[Collected data entries]
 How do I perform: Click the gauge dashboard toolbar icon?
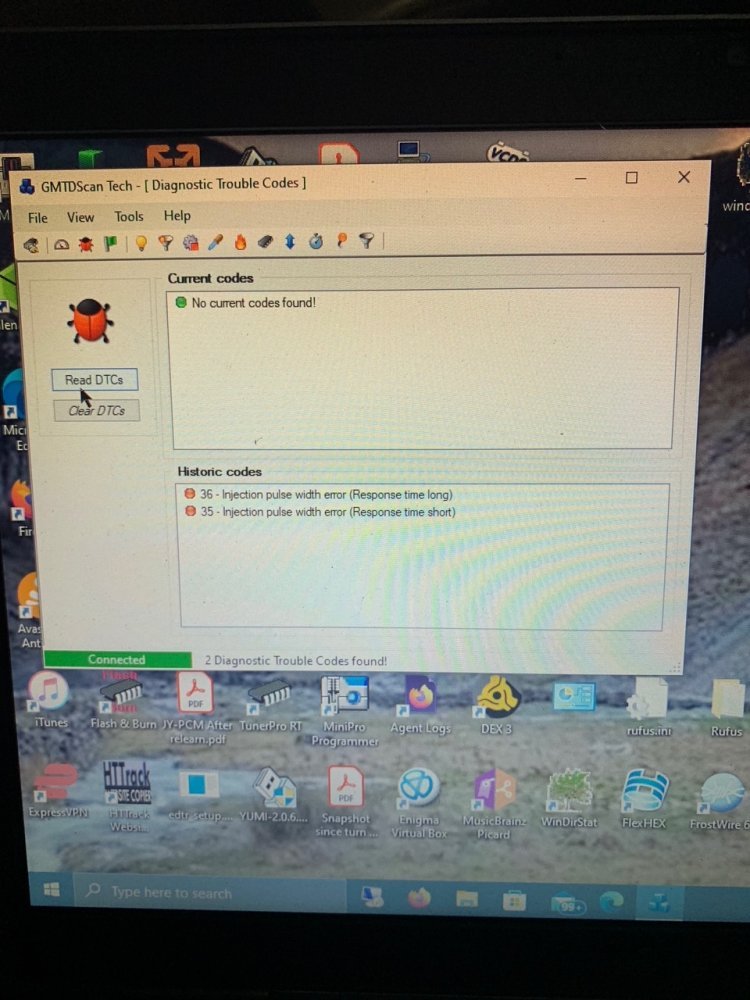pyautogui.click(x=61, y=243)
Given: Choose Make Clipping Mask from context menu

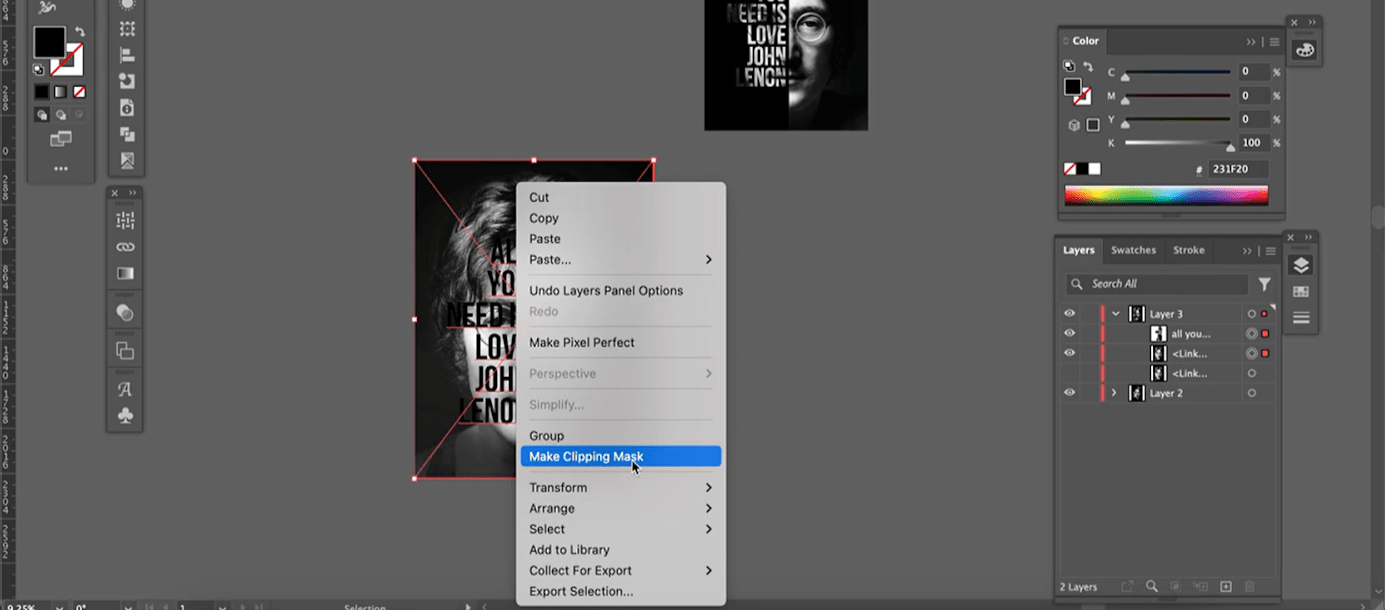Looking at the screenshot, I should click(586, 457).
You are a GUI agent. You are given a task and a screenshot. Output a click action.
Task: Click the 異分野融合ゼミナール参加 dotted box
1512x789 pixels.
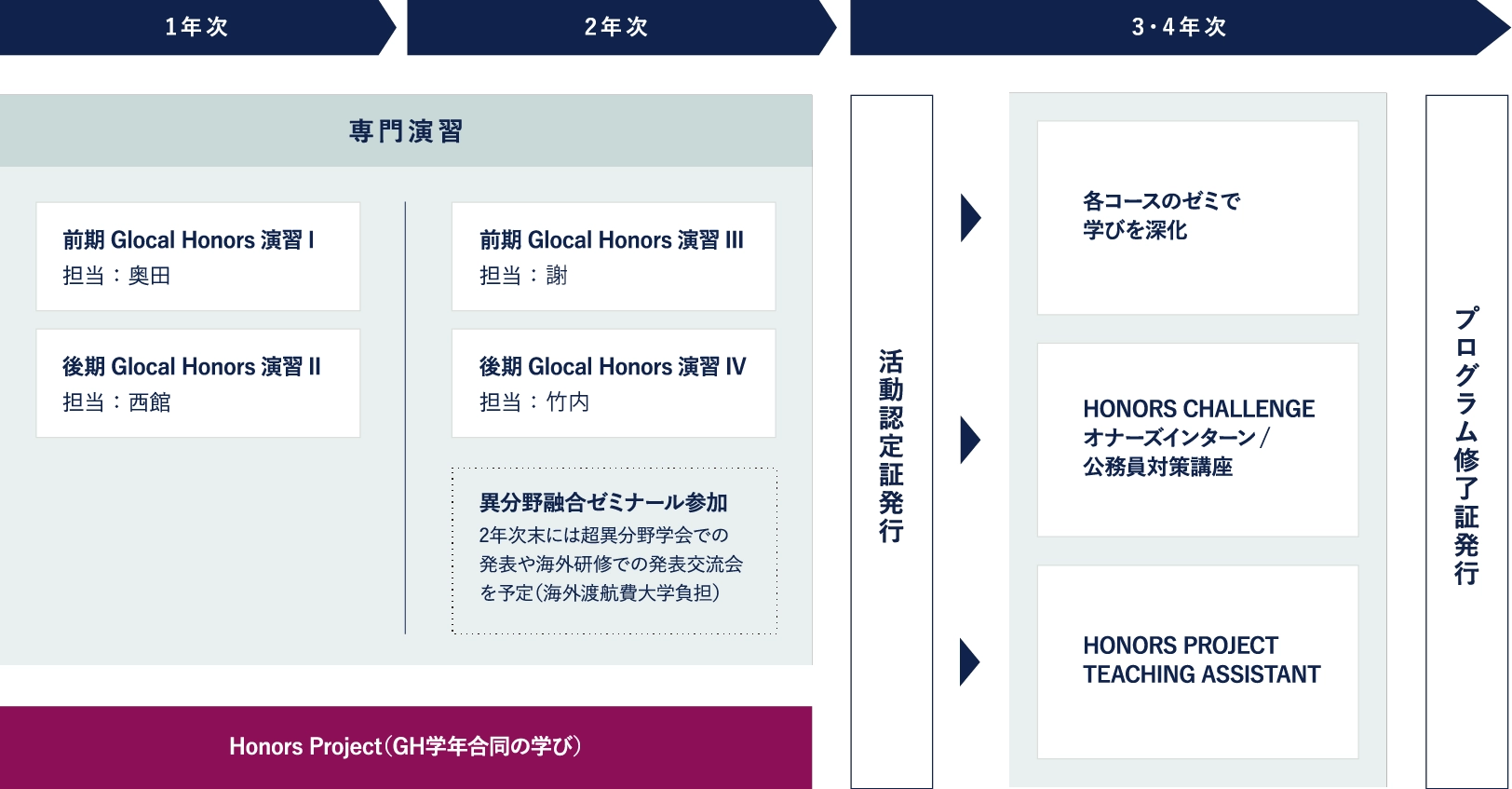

- EXERCISE DETAILS
Do not include images; quote all of the entries above exactly.

- EXERCISE RESULT
 How do I perform: Click the gauge dashboard toolbar icon?
pyautogui.click(x=61, y=243)
Given: Choose Make Clipping Mask from context menu

Looking at the screenshot, I should click(586, 457).
You are a GUI agent. You are given a task and a screenshot. Output a click action.
Task: Click the 異分野融合ゼミナール参加 dotted box
1512x789 pixels.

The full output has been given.